1. Quntitative trait
a. Association test
This is an exmple of output for case/control association analysis. The fileds are:
Header | Explanation |
SNP | Names of SNPs. Your can specify the them in the textfiled Marker names. If you don't provide them, or your input is invalid, SNP names will default to site1, site2, site3 ... |
Effect allele | Contributing allele. For biallelic species, the effect allele is the minor allele. For multiallelic species, the effect allele is the allele that gives the lowest p value. |
Nonmissing | Number of non-missing individuals included in analysis |
Beta | Regression coefficient |
SE | Standard error |
R2 | Regression r-squared |
T | Wald test (based on t-distribtion) |
p | Wald test asymptotic p-value |
permutation p | p value acquired from permutation test |
The following fields have been described before.

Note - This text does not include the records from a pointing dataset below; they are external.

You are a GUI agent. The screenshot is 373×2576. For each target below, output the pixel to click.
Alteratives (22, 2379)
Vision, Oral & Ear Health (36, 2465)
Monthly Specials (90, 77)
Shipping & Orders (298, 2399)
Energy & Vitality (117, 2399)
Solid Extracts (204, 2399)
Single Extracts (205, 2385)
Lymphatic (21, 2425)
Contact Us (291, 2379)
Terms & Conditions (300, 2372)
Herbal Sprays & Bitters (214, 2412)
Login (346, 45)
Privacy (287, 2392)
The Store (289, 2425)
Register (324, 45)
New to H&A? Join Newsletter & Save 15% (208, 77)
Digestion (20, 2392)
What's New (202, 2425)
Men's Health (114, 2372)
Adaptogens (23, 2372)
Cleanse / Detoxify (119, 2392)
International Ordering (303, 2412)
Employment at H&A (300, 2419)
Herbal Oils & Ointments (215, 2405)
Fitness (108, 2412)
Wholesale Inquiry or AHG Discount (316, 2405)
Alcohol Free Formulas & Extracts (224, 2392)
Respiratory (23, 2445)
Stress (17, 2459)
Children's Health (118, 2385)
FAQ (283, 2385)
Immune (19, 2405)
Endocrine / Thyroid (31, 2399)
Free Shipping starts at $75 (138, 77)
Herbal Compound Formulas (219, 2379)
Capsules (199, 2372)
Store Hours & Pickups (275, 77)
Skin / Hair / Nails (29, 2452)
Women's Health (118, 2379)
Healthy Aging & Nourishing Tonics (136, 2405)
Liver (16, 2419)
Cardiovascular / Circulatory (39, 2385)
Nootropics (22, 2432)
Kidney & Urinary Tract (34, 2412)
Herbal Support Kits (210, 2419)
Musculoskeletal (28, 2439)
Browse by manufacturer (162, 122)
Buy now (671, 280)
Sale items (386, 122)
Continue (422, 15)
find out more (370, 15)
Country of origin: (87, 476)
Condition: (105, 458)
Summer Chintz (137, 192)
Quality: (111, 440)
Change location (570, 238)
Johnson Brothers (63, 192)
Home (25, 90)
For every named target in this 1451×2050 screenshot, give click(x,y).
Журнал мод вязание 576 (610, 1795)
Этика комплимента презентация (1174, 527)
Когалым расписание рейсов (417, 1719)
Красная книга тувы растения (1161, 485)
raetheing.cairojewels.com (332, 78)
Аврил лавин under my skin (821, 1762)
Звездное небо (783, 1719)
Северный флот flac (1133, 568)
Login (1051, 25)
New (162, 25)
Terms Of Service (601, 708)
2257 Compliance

b. Hardy-weinberg equilibrium test
For quantative trait, Hardy-weinberg equilibrium test in all samples are carried out.
c. Epistasis detection
For quantitative traits, individuals are divided into two groups: high trait value gourp and low trait value group. Information interaction is calculated in these two groups respectively.
d. Haplotype analysis
Total count is the count of this haplotype in the dataset. The other fileds have been described before
d. Linkage disequilibrium analysis
For quantitative trait, linkage disequilibirum is calculated in all samples. The results are similar to that of case/control data.
References:
[1] Neigenfind J1, Gyetvai G, Basekow R, Diehl S, Achenbach U, Gebhardt C, Selbig J, Kersten B.Haplotype inference from unphased SNP data in heterozygous polyploids based on SAT. BMC Genomics 2008 Jul 30;9:356. doi: 10.1186/1471-2164-9-356.
[2] Purcell S1, Neale B, Todd-Brown K, Thomas L, Ferreira MA, Bender D, Maller J, Sklar P, de Bakker PI, Daly MJ, Sham PC.PLINK: a tool set for whole-genome association and population-based linkage analyses. Am J Hum Genet 2007 Sep;81(3):559-75. Epub 2007 Jul 25.
[3] Hedrick PW. Gametic disequilibrium measures: proceed with caution. Genetics 1987 Oct;117(2):331-41.